EXERCISE DESCRIPTION –
Start the copy at the line holding "Where should I" and continue it exactly through the last line of the entries, leaving out pictures and anything else.
<<<<
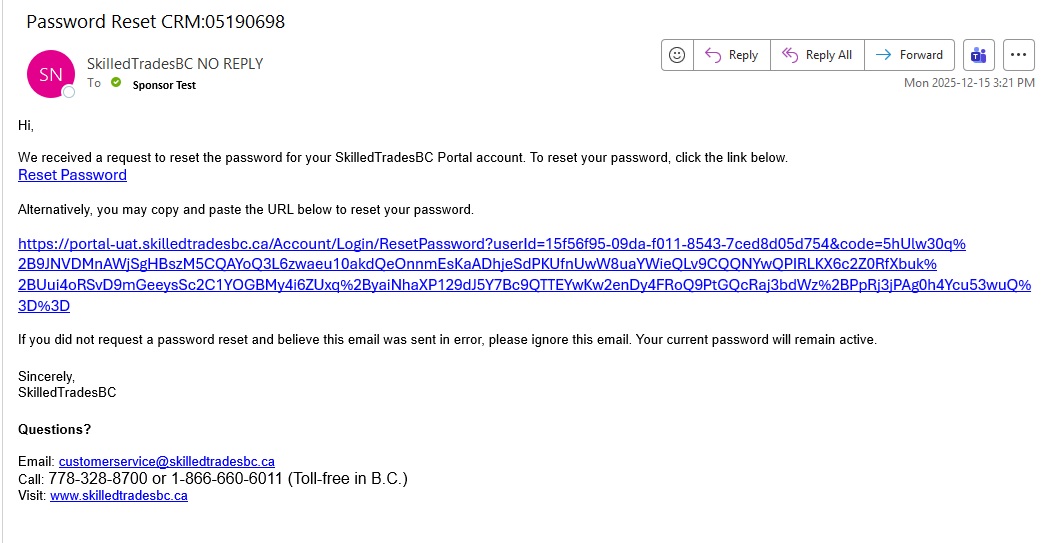Click the presence status circle on the avatar
The width and height of the screenshot is (1053, 543).
pyautogui.click(x=69, y=92)
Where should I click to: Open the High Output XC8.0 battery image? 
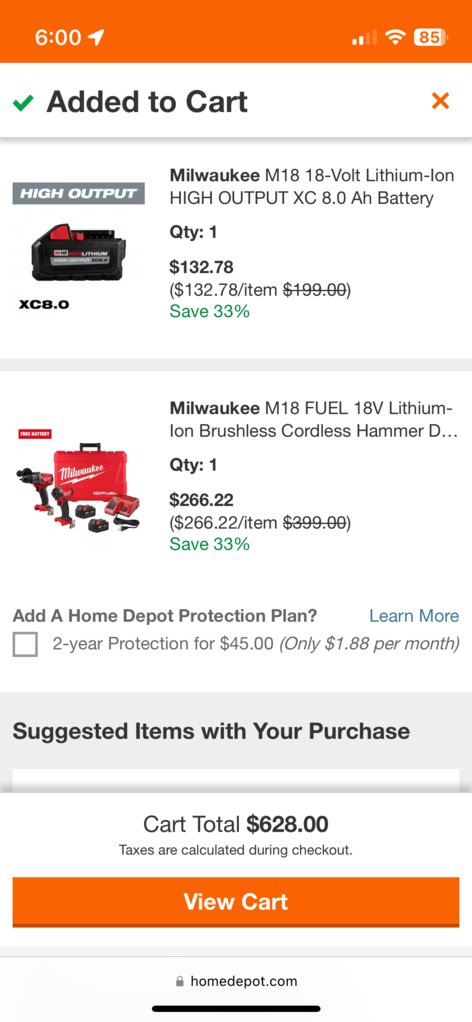point(79,247)
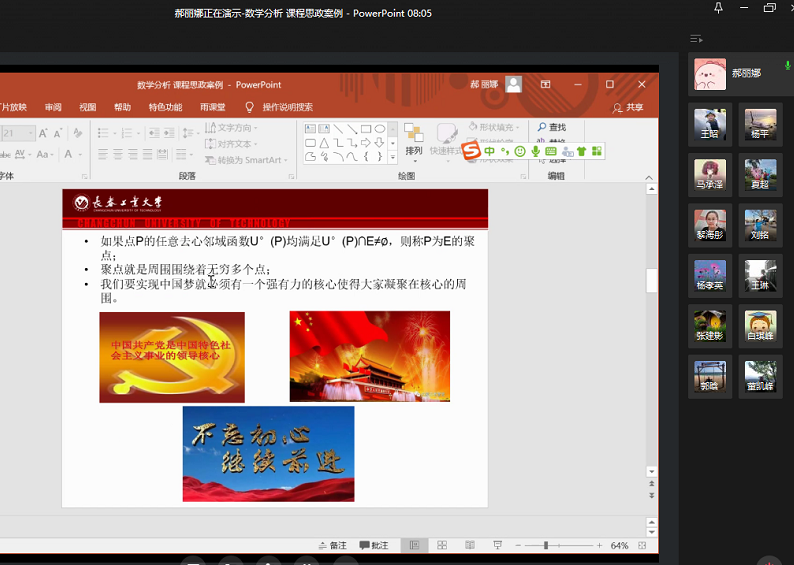This screenshot has height=565, width=794.
Task: Open the 批注 comments pane
Action: point(374,546)
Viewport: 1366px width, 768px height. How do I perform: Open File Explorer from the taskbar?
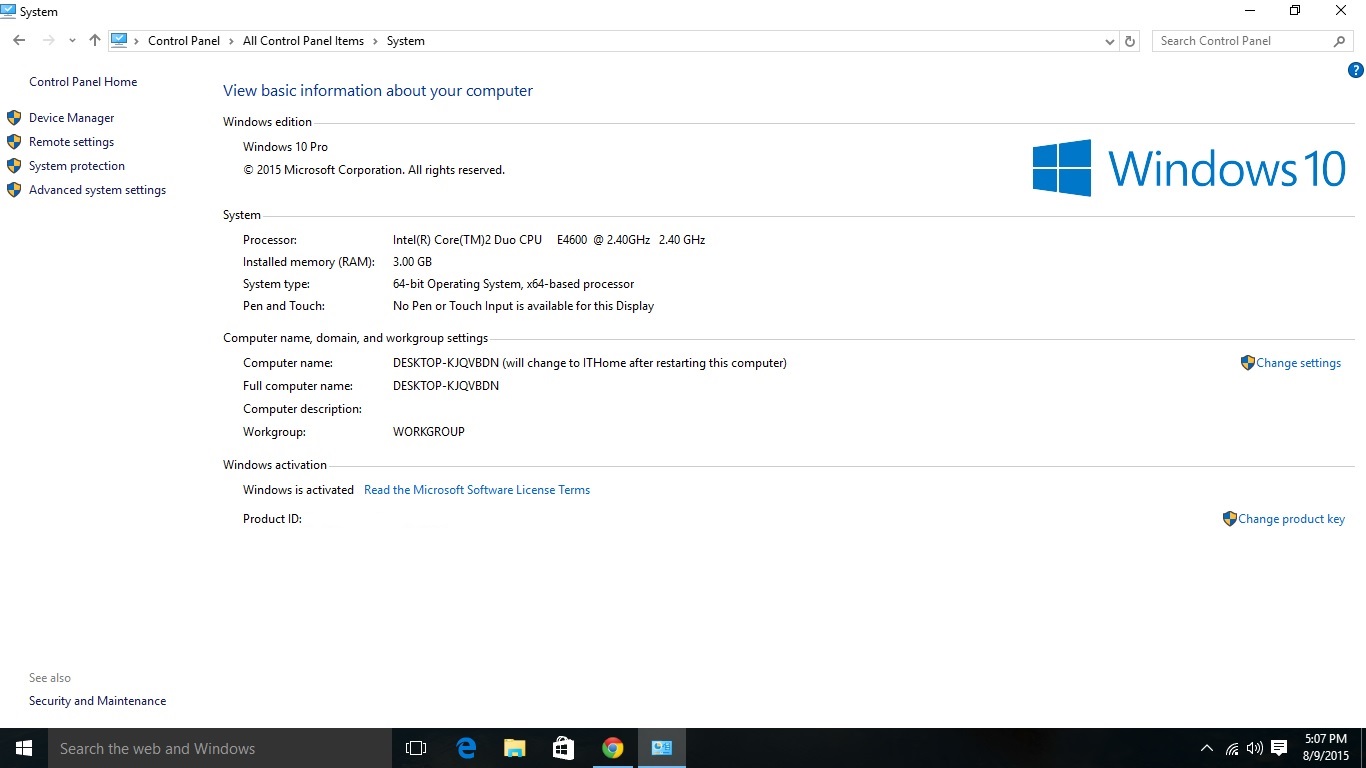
>>>>
SOLUTION BELOW –
Where should I click to: Open the High Output XC8.0 battery image? 
point(79,247)
This screenshot has height=565, width=794.
Task: Open the 批注 comments pane
Action: point(374,546)
Viewport: 1366px width, 768px height. How do I perform: Open File Explorer from the taskbar?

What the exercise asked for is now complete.